**EXERCISE INPUT**
□ □ □ □ □ □ □

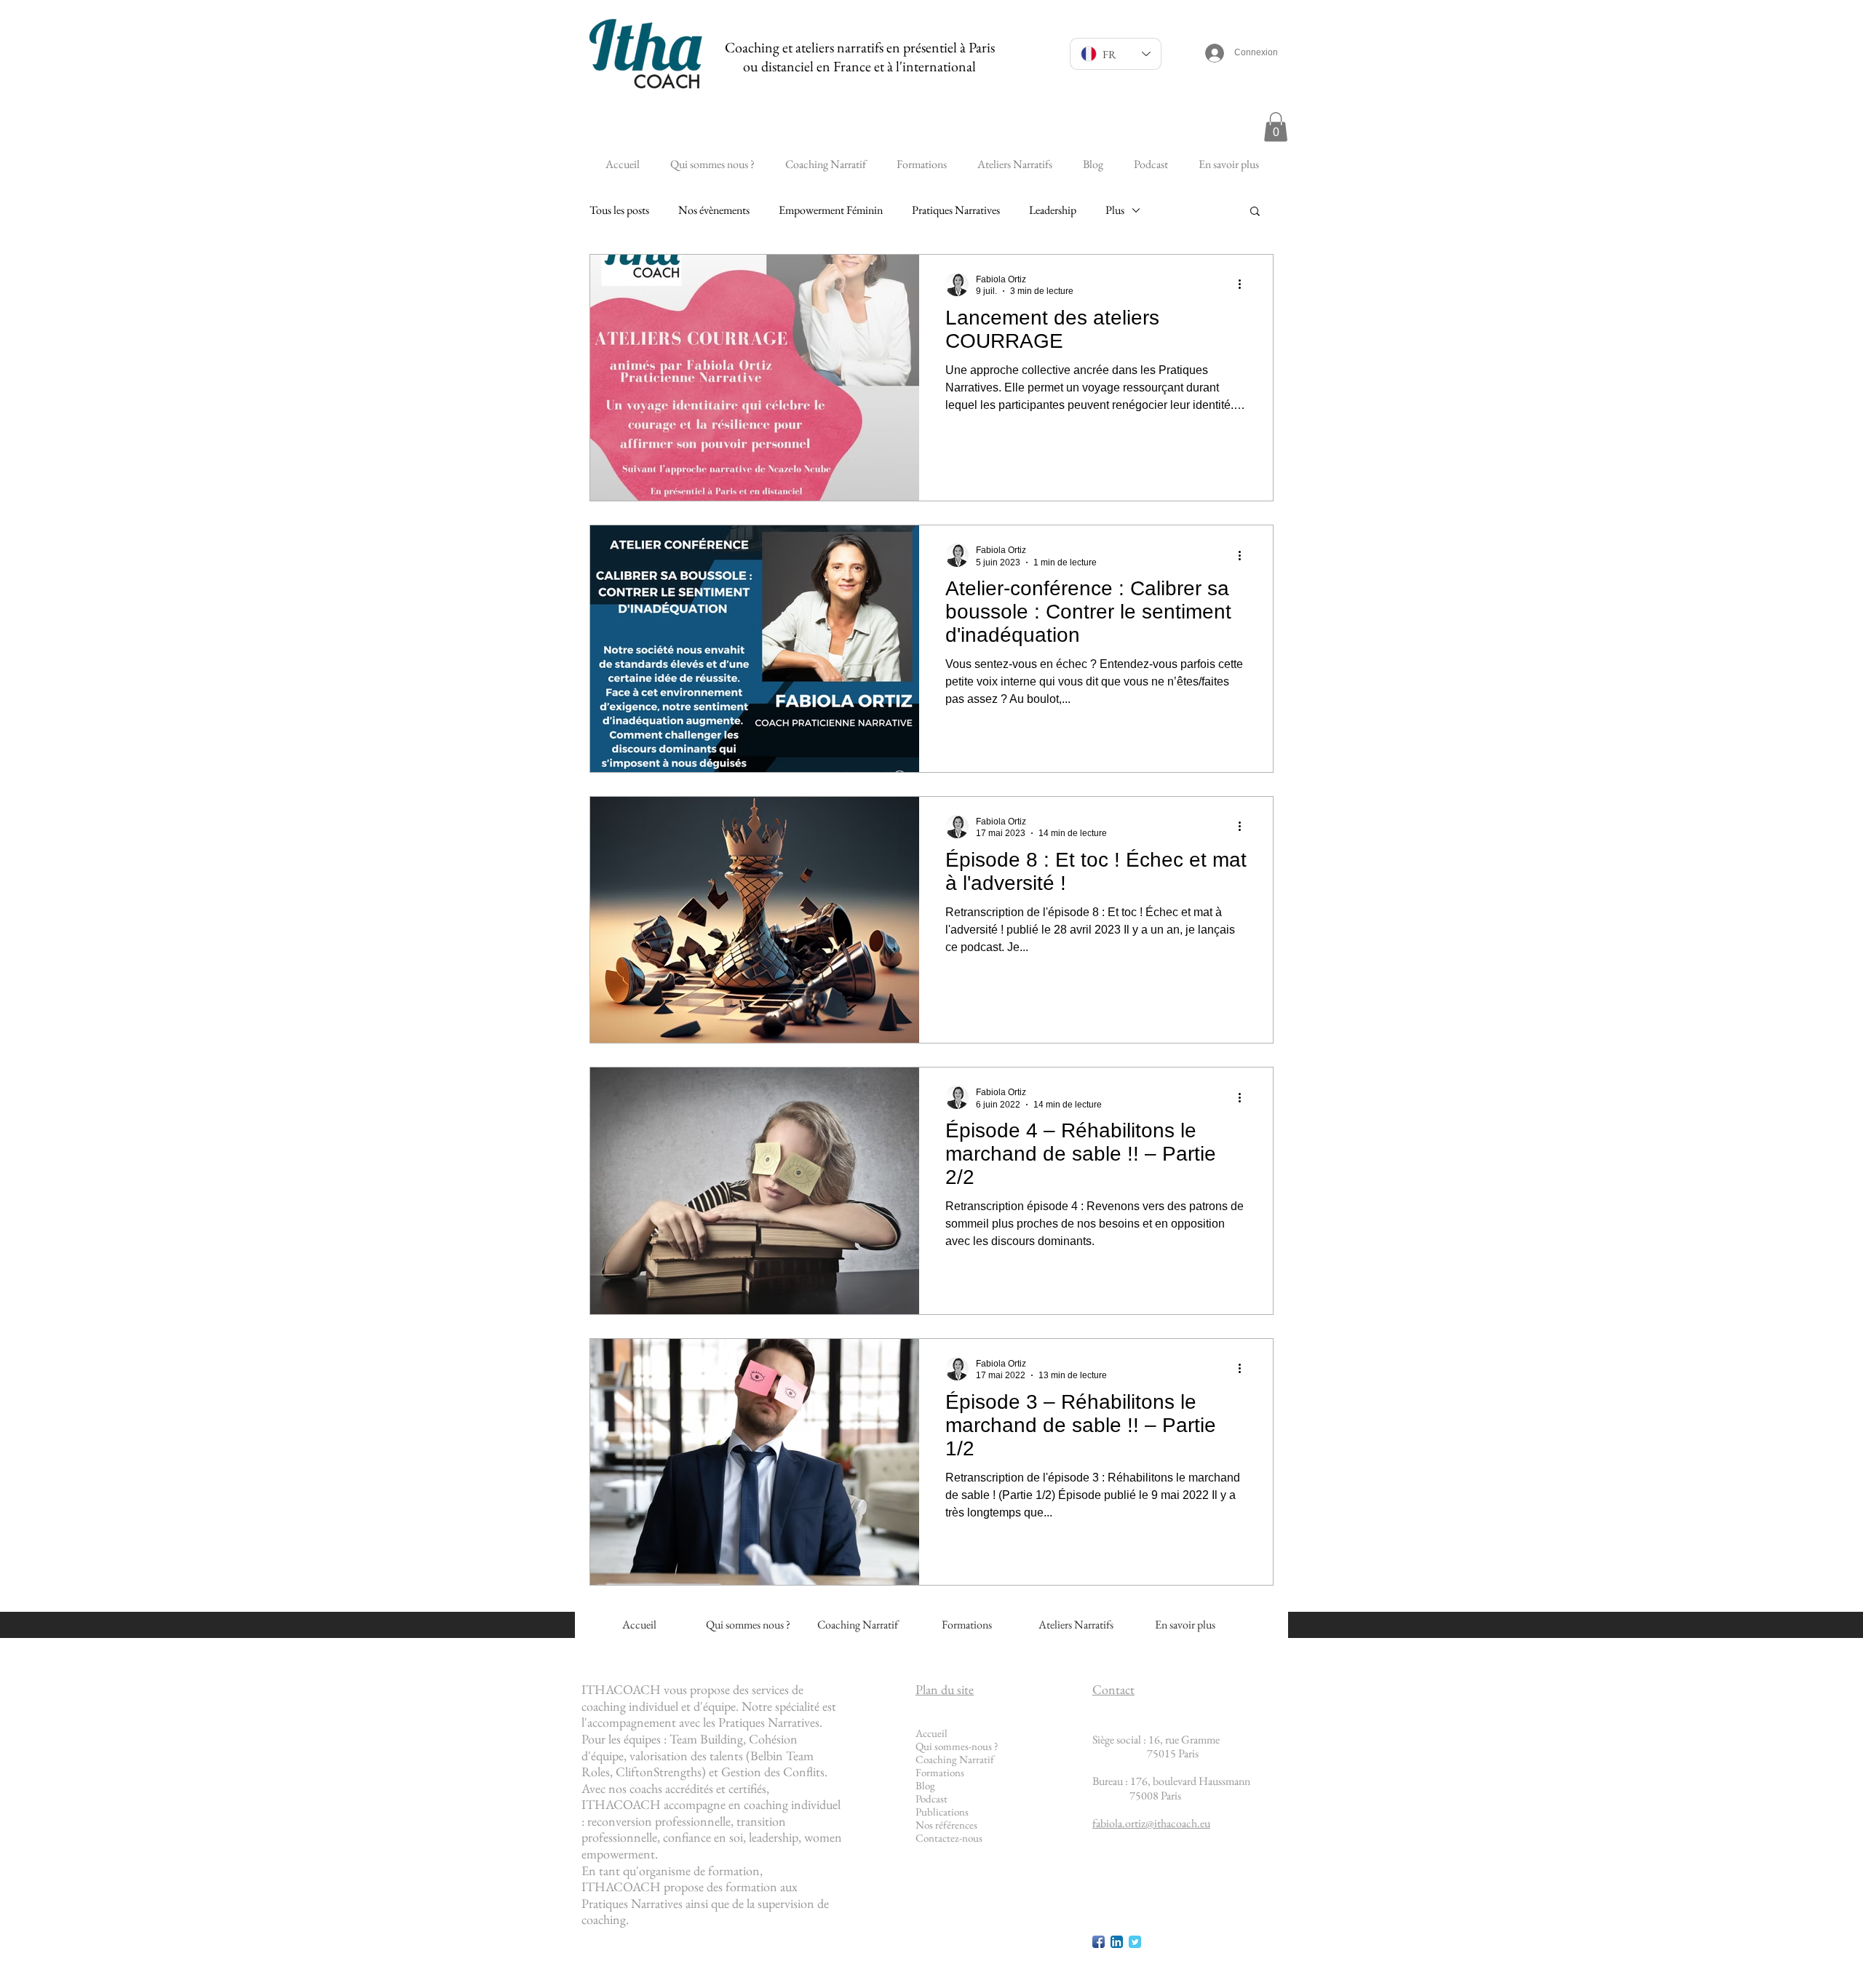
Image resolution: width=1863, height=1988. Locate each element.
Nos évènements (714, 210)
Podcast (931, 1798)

□ □ □ □ □ □ □

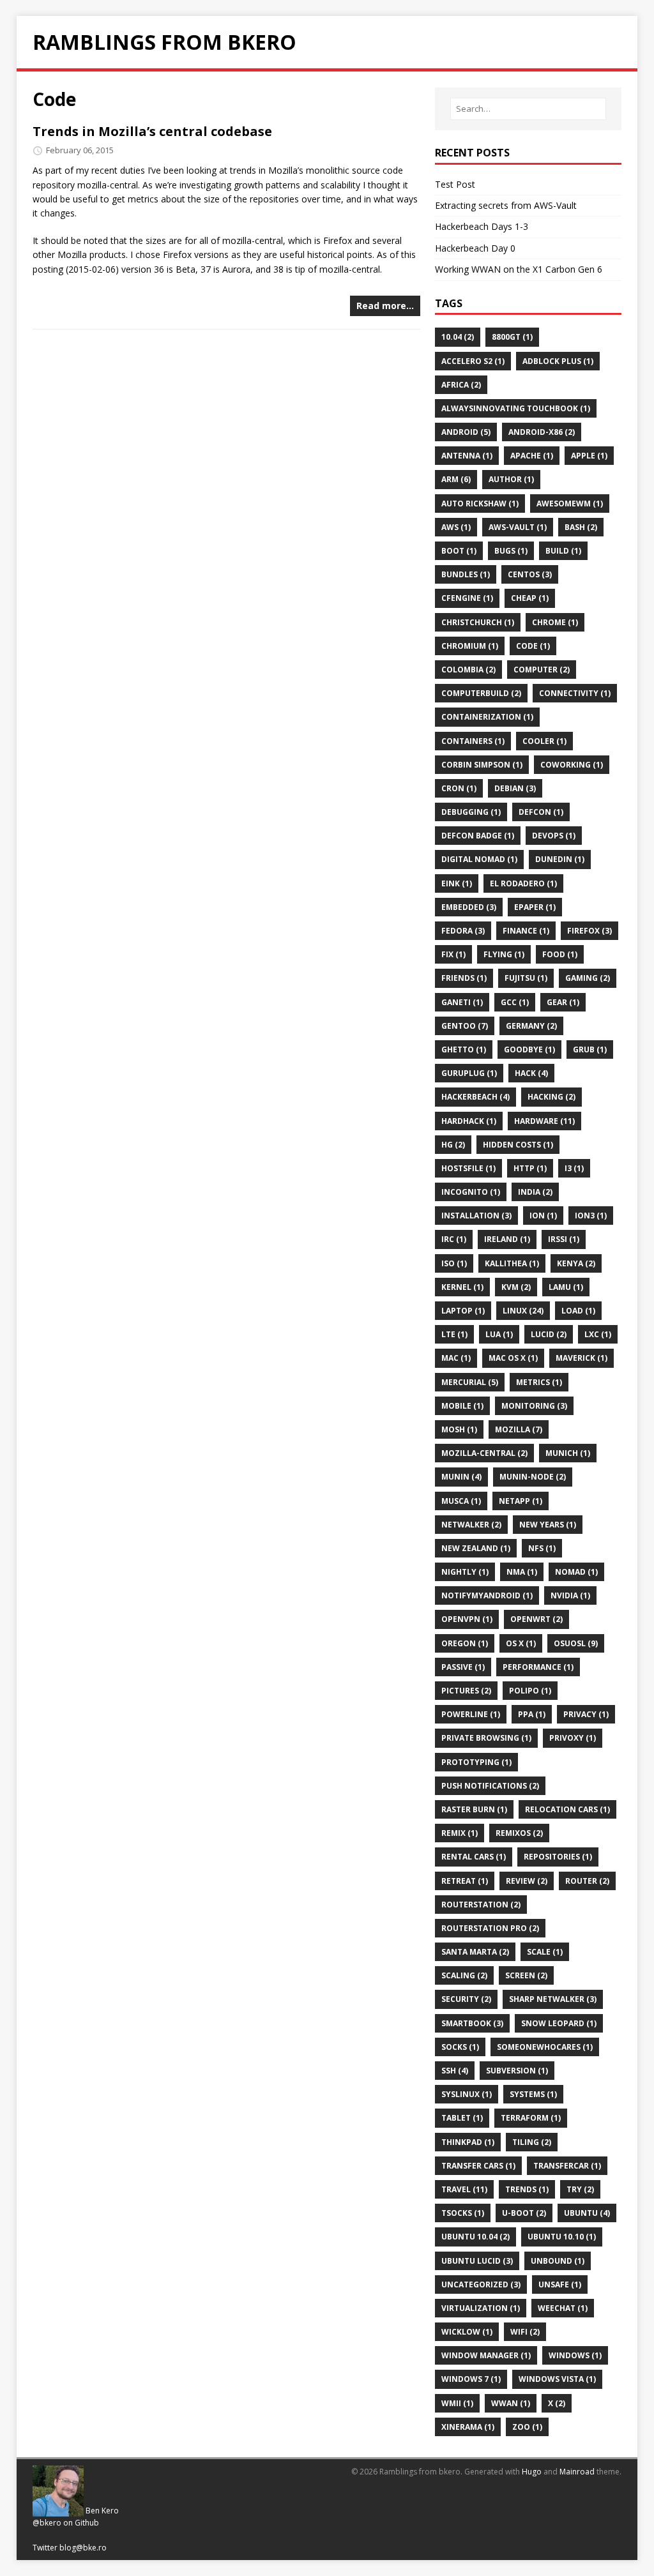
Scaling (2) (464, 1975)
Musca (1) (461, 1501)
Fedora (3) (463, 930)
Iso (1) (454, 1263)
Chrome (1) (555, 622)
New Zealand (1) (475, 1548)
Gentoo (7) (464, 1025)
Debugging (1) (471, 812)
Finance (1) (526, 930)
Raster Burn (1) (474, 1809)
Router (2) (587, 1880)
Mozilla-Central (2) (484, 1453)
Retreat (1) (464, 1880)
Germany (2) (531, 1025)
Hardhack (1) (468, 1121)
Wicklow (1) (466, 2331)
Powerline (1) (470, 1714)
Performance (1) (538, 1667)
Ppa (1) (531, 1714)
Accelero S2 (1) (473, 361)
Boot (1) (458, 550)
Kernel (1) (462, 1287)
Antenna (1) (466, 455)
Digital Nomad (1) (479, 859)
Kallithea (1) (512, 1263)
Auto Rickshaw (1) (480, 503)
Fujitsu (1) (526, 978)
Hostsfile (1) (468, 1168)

□ □ □ □ □ □ □

After locating the line with "Mozilla-Central (2) (484, 1453)" above, return that line and every later line through the one with "Hostsfile (1) (468, 1168)", word for word and with nothing else.

Mozilla-Central (2) (484, 1453)
Retreat (1) (464, 1880)
Germany (2) (531, 1025)
Hardhack (1) (468, 1121)
Wicklow (1) (466, 2331)
Powerline (1) (470, 1714)
Performance (1) (538, 1667)
Ppa (1) (531, 1714)
Accelero S2 (1) (473, 361)
Boot (1) (458, 550)
Kernel (1) (462, 1287)
Antenna (1) (466, 455)
Digital Nomad (1) (479, 859)
Kallithea (1) (512, 1263)
Auto Rickshaw (1) (480, 503)
Fujitsu (1) (526, 978)
Hostsfile (1) (468, 1168)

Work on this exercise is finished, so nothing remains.